**What is needed**
Only the lines below between the ones containing "Log In (1235, 25)" and "Officials (769, 25)", inclusive, are to be reproduced, each exactly as it stands.

**Records for the exercise**
○ ○ ○ ○ ○ ○ ○
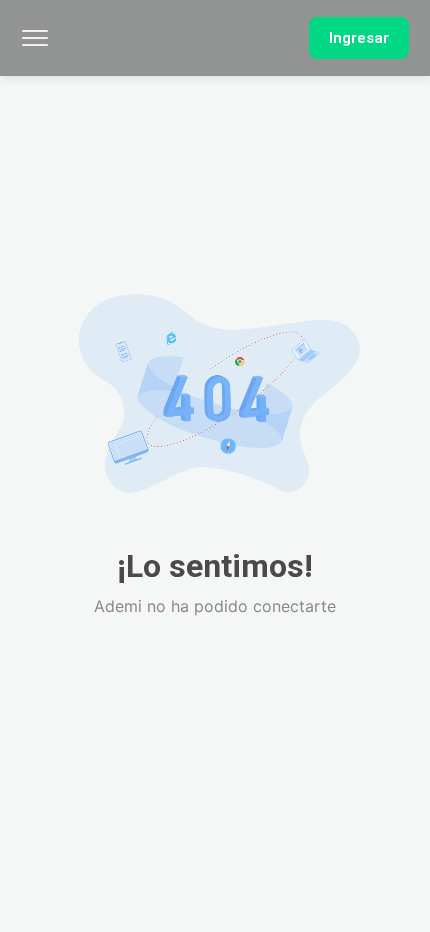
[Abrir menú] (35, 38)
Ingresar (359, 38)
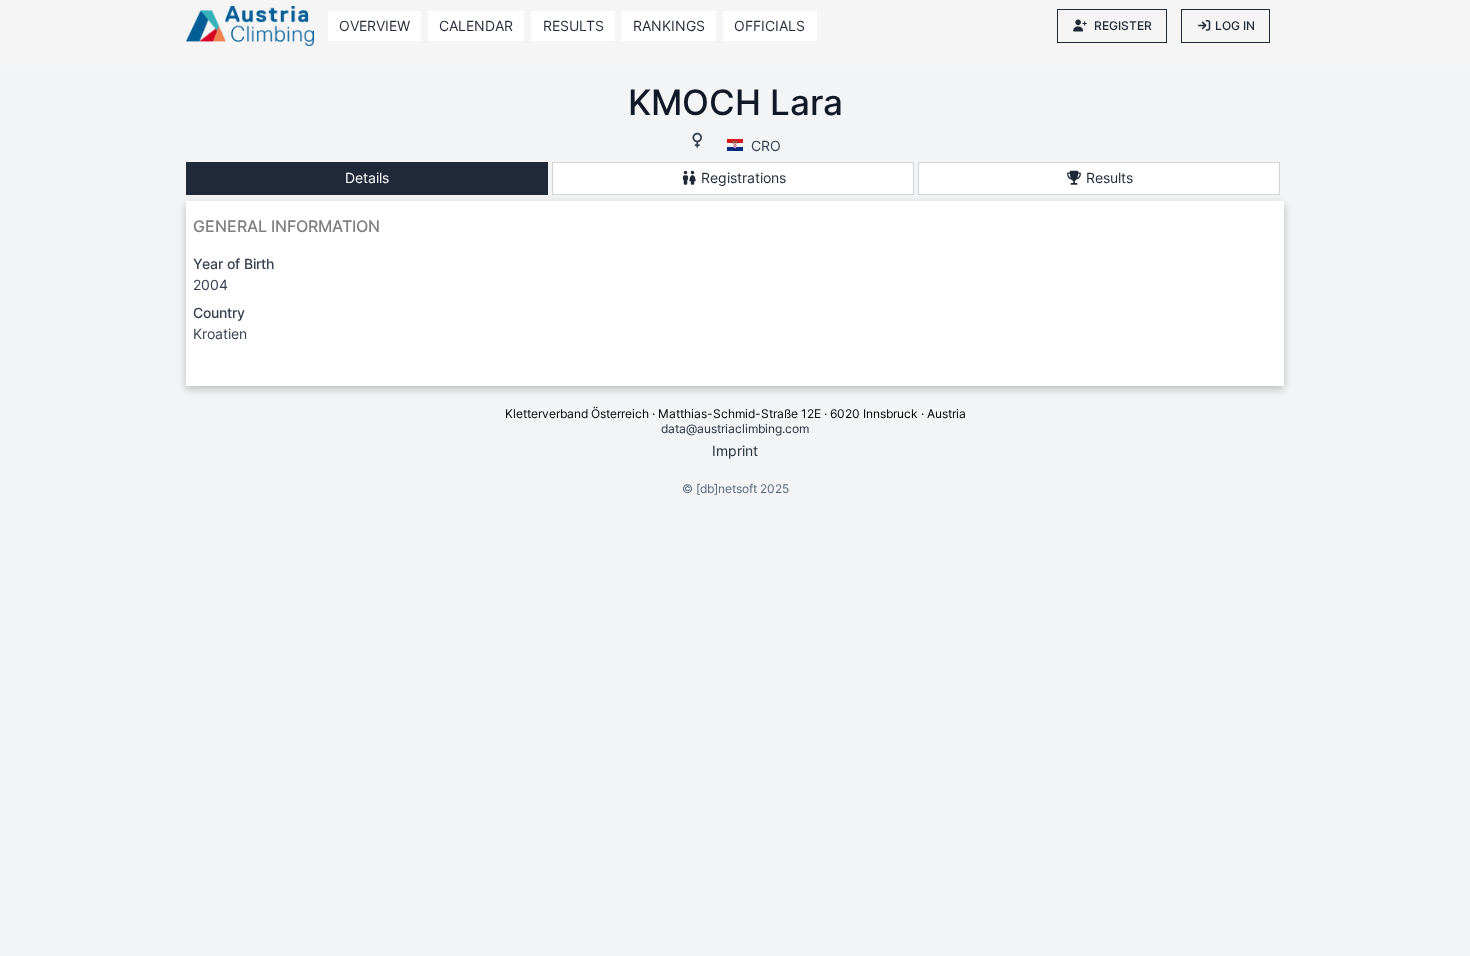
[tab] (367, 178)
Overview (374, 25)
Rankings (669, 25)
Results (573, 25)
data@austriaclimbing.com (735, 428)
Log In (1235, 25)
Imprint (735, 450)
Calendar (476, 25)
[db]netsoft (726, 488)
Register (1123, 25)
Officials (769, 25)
○ ○ ○ ○ ○ ○ ○
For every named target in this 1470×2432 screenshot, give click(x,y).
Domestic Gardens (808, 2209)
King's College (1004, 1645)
○ ○ ○ ○ ○ ○ ○
**Result of the exercise**
Log In (1235, 25)
Imprint (735, 450)
Calendar (476, 25)
[db]netsoft (726, 488)
Register (1123, 25)
Officials (769, 25)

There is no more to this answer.